Quite clearly the panel elected didn't have the legal or ethical implications understood and were poor in the judgement. Ever since the absolute shambles of Easts a few years back Peter Watkins has been trying to stamp his authority on the competition and to come up with this is an absolute waste of time on everyone's behalf. To have the commercial guy delving into the points cap is rather ironic for a guy who has been involved in about the last 2 out of 20 years of Shute Shield rugby. It's also understood the competition has no major sponsor next year and a General Manager worrying about this just shows his priorities.

The points cap didn't stop anyone moving or playing first grade it just meant the clubs had to balance it this stops players playing in the 1st grade comp which quite clearly is not well thought out.

Not only that the panel of people consulted included people who clearly have zero consideration for anything other than there own interests. It was a behind the scenes job led by Eastwood and Parramatta and the ironic thing is now one is the Director of Rugby at Randwick. Another few of the panel are at different clubs than last season as well and got this through before they announced the move.

Overall the SRU have a lot to answer for.
 

HarryElite

Larry Dwyer (12)
Very valuable information and basically any change in anyone's life is a change of circumstance clearly so for the SRU to be impartial on this matter is nigh impossible and a waste of time.

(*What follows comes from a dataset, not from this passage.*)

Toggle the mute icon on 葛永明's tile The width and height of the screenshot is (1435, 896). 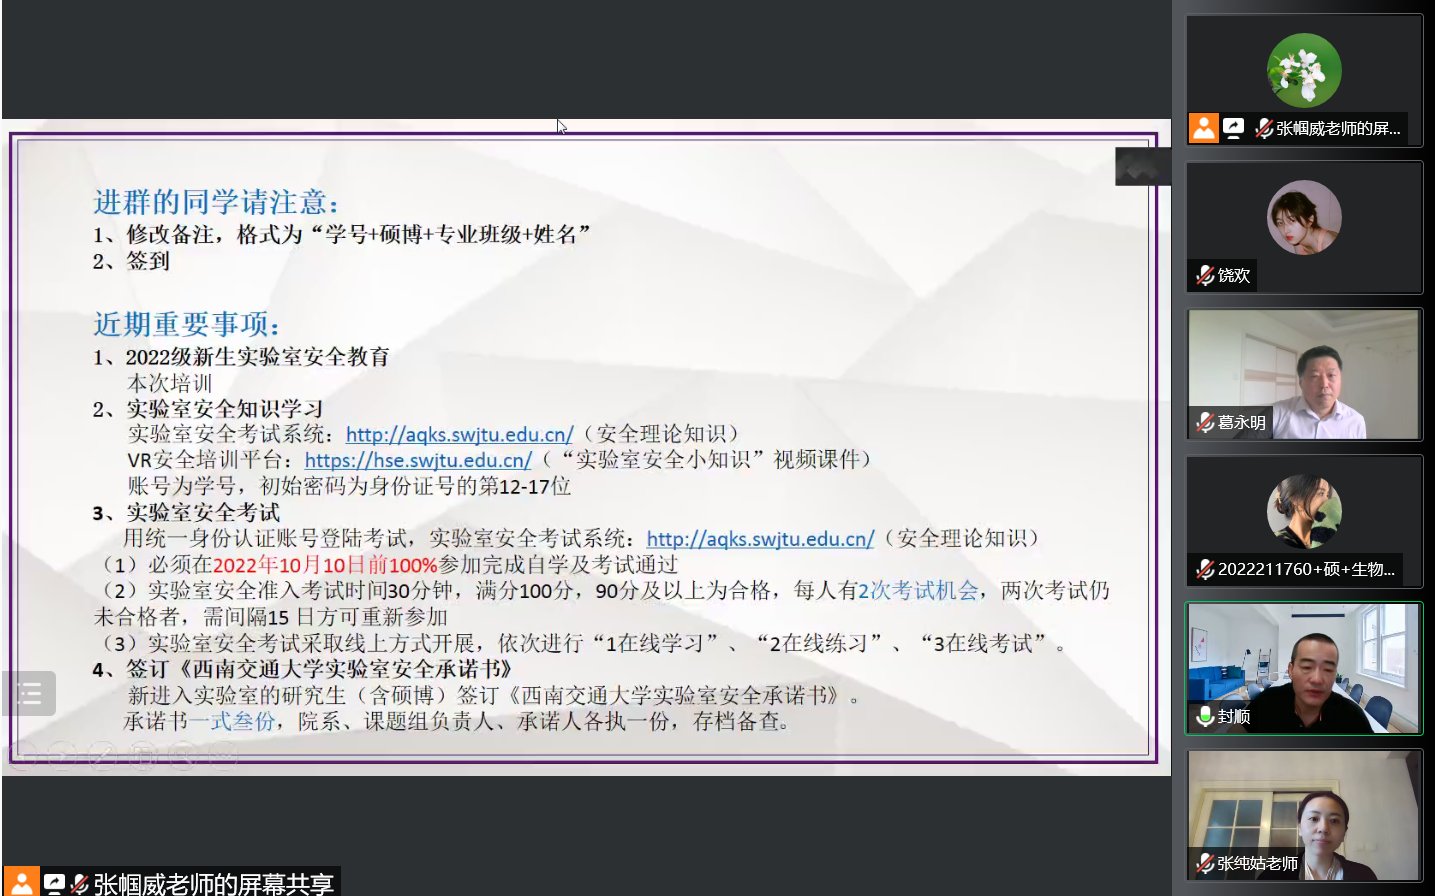[x=1204, y=422]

Quite clearly the panel elected didn't have the legal or ethical implications understood and were poor in the judgement. Ever since the absolute shambles of Easts a few years back Peter Watkins has been trying to stamp his authority on the competition and to come up with this is an absolute waste of time on everyone's behalf. To have the commercial guy delving into the points cap is rather ironic for a guy who has been involved in about the last 2 out of 20 years of Shute Shield rugby. It's also understood the competition has no major sponsor next year and a General Manager worrying about this just shows his priorities.

The points cap didn't stop anyone moving or playing first grade it just meant the clubs had to balance it this stops players playing in the 1st grade comp which quite clearly is not well thought out.

Not only that the panel of people consulted included people who clearly have zero consideration for anything other than there own interests. It was a behind the scenes job led by Eastwood and Parramatta and the ironic thing is now one is the Director of Rugby at Randwick. Another few of the panel are at different clubs than last season as well and got this through before they announced the move.

Overall the SRU have a lot to answer for.
apparently the clubs involved in the cap stuff - gordon, sydney uni, parramatta, eastwood.

club that has benefited the most to sign players - gordon - have signed eastwood 9 & 10, both gordon colts/juniors so no cap, as well as the bacon brothers and a few more. also have bought back a lot of their ex juniors/colts from other clubs, so no caps - which is really good work.

club complaining they want more players - gordon.

club that has lost the most players - eastwood, even with the new rules and changes. a lot have gone.

club that will struggle the most with the changes - parra. they just wont be able to compete with limited numbers of foreign players now and dont have a history of bringing in 1st grade caliber players from other clubs anyway.
 

HarryElite

Larry Dwyer (12)
Overall the SRU have a lot to answer for.
this part is valid, i definitely think sru could explain more, but i dont think they need to or have to on this forum. just like everyone, including me, on the forum continually questioning the system with each other, rather than going to find out real information from someone.

even with all the 'its not legal' and 'its going to court' blah blah, the people saying that still havent come out with 'john smith from manly has been blocked from joining souths for reason blah blah blah'

theyve hammered teams and named a poor bloke regarding breaking contracts etc without once again really knowing any detail. but cant give specifics about anything else.